もたれ掛かるように倒れる蒼星石。彼女の頬は冷たかった。翠星石の心には蒼星石の最期の想いが流れ込んでくる。『これで・・・良かった・・・。翠・・星石、・・・君は・・・生きて・・・。』蒼星石の顔には一滴の涙、そして穏やかな笑顔に満ちていた。翠星石は全てを悟った。彼女は蒼星石を抱きながら洞穴に、吹雪にさえ響く声で泣いた。
そのあとはほとんど記憶に無かった。目が覚めたら蒼星石と抱き合いながら寝ていた。彼女が残した一枚の毛布と共に・・・。
_____翠星石は決めていた。事故が落ち着いた後、出頭しようと。血族を殺した罪、そして罰。それは死。
「私が・・・妹を殺しました・・・。
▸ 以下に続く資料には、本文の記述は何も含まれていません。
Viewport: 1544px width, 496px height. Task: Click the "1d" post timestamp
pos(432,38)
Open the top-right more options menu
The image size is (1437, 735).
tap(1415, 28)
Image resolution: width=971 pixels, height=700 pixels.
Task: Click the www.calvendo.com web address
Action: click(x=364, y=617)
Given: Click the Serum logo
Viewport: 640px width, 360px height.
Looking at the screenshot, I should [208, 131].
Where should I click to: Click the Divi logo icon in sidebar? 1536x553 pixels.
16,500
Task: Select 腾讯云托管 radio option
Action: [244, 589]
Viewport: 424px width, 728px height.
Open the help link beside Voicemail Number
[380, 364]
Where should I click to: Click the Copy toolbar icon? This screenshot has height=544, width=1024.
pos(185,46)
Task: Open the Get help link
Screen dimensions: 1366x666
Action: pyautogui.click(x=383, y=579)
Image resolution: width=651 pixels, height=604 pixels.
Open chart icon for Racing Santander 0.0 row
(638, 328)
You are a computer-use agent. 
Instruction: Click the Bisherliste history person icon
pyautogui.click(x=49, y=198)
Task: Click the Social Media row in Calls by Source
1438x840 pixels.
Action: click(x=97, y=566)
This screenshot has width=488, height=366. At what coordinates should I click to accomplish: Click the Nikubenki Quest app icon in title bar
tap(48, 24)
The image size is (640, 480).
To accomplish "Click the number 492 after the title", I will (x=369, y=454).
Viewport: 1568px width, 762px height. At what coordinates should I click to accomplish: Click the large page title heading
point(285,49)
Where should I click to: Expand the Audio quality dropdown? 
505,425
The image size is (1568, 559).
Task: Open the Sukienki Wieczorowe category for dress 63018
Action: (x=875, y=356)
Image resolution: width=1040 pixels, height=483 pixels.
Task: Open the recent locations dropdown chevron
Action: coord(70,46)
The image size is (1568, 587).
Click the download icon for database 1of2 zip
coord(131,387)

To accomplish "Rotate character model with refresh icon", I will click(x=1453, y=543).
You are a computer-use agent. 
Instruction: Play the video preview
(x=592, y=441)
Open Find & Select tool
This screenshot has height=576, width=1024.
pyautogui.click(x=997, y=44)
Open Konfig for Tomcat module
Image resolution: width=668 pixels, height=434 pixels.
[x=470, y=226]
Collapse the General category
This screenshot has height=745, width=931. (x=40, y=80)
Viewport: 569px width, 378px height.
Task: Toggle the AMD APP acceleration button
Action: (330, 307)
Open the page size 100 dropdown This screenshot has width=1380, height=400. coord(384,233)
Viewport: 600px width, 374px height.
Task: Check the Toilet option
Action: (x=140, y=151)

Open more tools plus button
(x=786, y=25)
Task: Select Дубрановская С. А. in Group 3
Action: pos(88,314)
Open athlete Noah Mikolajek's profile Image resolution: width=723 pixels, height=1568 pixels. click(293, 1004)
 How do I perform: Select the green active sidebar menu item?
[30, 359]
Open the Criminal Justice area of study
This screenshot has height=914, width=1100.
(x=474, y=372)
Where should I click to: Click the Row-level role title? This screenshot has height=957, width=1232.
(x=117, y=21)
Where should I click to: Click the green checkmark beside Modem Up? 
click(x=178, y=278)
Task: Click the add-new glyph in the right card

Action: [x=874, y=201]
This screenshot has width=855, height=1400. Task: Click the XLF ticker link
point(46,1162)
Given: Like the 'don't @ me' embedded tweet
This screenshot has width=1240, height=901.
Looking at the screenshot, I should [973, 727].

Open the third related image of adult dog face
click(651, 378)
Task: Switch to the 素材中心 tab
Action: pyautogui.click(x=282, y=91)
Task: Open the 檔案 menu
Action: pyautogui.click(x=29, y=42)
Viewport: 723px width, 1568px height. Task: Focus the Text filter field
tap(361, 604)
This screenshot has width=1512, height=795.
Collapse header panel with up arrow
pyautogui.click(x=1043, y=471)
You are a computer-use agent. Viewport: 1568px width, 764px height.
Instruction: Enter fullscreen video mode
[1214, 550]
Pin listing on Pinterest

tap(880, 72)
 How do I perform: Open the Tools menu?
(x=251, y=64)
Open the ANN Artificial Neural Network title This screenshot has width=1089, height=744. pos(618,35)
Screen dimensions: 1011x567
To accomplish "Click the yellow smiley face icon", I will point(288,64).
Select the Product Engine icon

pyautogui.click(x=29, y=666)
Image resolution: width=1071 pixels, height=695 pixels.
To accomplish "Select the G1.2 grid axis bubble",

」
_____冷たい独房の中、あの日のことを思い返していた。
_____死んで罪を償えるとは思っていない。
_____救われようとも思っていない。
ただ最期まで清かった彼女に救われたこの命で、自分を騙し、穢れて生き続けるのはあまりに辛かった。
裁判の日は、明日。
カツ、カツと冷たい音が廊下に鳴り響く。
「翠星石、出なさい。」
黒い男の人に囲まれながら歩き続ける。着いた場所、目の前にあるのは、ひとつの椅子。
縛られる四肢。冷たい感触。
「最期に言い残したことは?」感情のこもらない声に首を横に振る。涙はとうに枯れていた。「無いです・・・。ただ、私が後悔しないうちに・・・早く・・・。」
ゆっくりと黒い布を被せられる。それと同時に静かに瞳を閉じる。
闇が視界を覆う。しかし彼女が向かう先には闇は、無い。
『聞こえますか、蒼星石・・・? 私もすぐに行くですから・・・。誰にも邪魔されない、 ふたりだけの世界へ・・・』
FIN
想いを貫く。
それは正しいことなのか、間違ったことなのか・・・
誰が知るというのでしょうか?
しかし離れ離れの星が触れ合うことの奇跡。
分かれても、絆は断ち切れないもの。
愛する人を大事になさって下さい。
それが悲鳴と化すか、涙と化すか・・・。
想いという天秤に掛けてみることです。